Sunday, December 11, 2011

roasted applesauce


Jo and I made a chunky roasted applesauce for a giant potluck dinner Friday night, and it only required 5 ingredients: half a peck of apples (or 13 small apples - a mix of Empire and Honeycrisp... it's nice living in upstate New York), cinnamon (we used ground cinnamon because uhhh who do you think we are?! - but cinnamon sticks would be a treat), nutmeg (same deal), salt, and water (assuming water even counts as an ingredient?).

We used a recipe from Improv Kitchen as reference (by the way, I am crazy about the whole premise behind this blog: "recipes made to be broken" - my kinda girl).

I don't even like applesauce, but I thought this was sooo delicious. It had a nice texture, soft and mushy (talk about unappetizing words...) without feeling like baby food. The flavor was really deep and intense - we didn't add any sugar, so all the sweetness came directly from the roasted apples themselves - and the dish itself was really pretty too! Kind of a blushing pink color thanks to the skin. Ah, lovely... and something to make the apartment smell divine.


Roasted Applesauce
Adapted from Improv Kitchen

Preheat oven to 375 degrees. Chop apples into bite size pieces, removing seeds and stems and other sketchy bits. Toss with cinnamon, nutmeg, and a pinch of salt. Bake for 30 minutes. Remove from oven and pour in a little bit of water to help break down the apples some more.
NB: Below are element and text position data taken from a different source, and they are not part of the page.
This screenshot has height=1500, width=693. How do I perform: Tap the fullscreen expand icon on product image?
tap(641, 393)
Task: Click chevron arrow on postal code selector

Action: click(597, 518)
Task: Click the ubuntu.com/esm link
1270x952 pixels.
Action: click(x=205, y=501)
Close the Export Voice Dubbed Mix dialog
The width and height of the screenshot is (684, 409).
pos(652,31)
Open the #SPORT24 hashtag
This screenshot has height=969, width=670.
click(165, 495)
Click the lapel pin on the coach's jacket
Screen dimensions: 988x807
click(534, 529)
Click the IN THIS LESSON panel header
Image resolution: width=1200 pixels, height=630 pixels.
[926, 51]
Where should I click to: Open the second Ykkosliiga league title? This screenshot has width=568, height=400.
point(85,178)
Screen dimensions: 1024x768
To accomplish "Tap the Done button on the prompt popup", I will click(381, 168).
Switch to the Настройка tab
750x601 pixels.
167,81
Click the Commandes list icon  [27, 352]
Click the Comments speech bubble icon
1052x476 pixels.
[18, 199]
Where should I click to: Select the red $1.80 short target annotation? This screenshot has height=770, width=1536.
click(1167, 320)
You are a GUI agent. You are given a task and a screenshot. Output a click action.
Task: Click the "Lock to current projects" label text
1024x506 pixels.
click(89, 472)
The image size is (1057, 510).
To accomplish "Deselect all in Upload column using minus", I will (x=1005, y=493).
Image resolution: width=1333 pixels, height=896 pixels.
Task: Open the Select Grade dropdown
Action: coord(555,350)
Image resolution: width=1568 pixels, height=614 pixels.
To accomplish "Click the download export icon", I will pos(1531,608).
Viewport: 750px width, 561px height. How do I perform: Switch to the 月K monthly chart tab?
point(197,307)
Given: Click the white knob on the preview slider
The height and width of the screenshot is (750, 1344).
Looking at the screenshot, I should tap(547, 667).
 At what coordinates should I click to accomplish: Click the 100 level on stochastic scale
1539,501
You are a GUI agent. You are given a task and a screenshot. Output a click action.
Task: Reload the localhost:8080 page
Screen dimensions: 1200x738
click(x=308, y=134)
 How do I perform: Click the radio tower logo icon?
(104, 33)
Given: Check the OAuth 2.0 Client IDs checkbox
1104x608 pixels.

Bake for another 30 minutes - or until soft and smashable. Remove from oven and mash everything up with a fork. (Careful, don't burn yourself.) Serve warm or at room temperature. Accept compliments with grace and a curtsy.

Also, speaking of apples... a few weeks ago I read John Seabrook's article about apples in The New Yorker. You'll have to pay for access to read it online, but if you manage to find the Nov. 21 issue, I strongly recommend purchasing it because it's all about food and there are some really fascinating reads. If you're interested in learning more about the different types of apples, this blog, Adam's Apples, is great fun as well.

1 comment:

  1. soft & mushy: "unappetizing WORDS"?????
    APPETIZING INGREDIENTS!!!! mmmhhhh!!!!